▶ WHAT YOU WILL DO: For the material below, the sole required output is the number of lines that include "marker".

▶ DATA PROVIDED:
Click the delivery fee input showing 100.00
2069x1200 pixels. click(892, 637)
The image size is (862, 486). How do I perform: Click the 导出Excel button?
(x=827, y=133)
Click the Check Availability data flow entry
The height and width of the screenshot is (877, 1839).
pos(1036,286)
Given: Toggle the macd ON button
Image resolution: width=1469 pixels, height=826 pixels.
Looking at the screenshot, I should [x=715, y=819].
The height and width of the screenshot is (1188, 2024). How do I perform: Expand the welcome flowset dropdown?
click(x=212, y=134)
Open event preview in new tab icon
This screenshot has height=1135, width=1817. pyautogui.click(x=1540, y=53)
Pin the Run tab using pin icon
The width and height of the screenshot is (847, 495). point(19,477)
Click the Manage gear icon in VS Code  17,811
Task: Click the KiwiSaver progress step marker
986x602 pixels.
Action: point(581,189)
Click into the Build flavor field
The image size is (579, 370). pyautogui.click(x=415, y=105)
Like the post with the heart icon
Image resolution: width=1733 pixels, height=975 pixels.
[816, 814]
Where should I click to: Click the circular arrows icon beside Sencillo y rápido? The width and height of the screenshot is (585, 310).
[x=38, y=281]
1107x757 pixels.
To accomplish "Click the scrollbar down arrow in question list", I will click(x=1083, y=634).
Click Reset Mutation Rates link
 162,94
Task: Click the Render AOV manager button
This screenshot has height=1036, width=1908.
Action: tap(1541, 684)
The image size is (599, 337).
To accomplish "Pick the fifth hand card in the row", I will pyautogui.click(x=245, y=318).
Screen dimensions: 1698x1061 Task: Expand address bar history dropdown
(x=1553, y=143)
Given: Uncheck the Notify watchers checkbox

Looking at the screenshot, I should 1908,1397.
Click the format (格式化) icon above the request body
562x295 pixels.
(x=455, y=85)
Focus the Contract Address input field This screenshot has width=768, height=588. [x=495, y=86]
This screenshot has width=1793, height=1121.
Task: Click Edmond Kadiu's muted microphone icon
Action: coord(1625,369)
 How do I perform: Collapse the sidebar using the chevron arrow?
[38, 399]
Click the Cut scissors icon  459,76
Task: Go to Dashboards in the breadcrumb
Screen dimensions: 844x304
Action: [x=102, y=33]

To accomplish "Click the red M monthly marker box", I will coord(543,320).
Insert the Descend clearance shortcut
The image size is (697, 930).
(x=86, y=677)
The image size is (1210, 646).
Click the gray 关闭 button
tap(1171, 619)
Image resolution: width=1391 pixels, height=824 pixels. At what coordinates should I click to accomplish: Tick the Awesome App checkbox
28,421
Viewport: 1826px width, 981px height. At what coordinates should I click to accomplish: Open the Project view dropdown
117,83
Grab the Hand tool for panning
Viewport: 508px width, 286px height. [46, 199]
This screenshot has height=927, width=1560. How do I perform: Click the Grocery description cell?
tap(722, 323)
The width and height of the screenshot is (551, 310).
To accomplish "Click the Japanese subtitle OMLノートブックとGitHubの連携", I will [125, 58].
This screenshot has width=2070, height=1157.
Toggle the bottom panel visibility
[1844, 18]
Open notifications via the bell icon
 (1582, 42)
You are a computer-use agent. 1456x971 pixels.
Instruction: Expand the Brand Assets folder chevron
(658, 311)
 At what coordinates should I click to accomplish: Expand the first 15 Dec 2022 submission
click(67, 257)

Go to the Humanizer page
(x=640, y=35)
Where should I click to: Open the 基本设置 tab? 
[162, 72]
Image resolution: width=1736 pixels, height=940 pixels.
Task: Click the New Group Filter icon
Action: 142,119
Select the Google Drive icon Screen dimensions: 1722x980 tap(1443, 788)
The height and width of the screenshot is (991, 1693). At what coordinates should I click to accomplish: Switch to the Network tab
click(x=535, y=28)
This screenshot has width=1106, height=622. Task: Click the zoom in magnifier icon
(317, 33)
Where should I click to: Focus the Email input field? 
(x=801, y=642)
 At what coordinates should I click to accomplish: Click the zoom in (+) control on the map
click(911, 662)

▶ RESULT OF THIS TASK: 2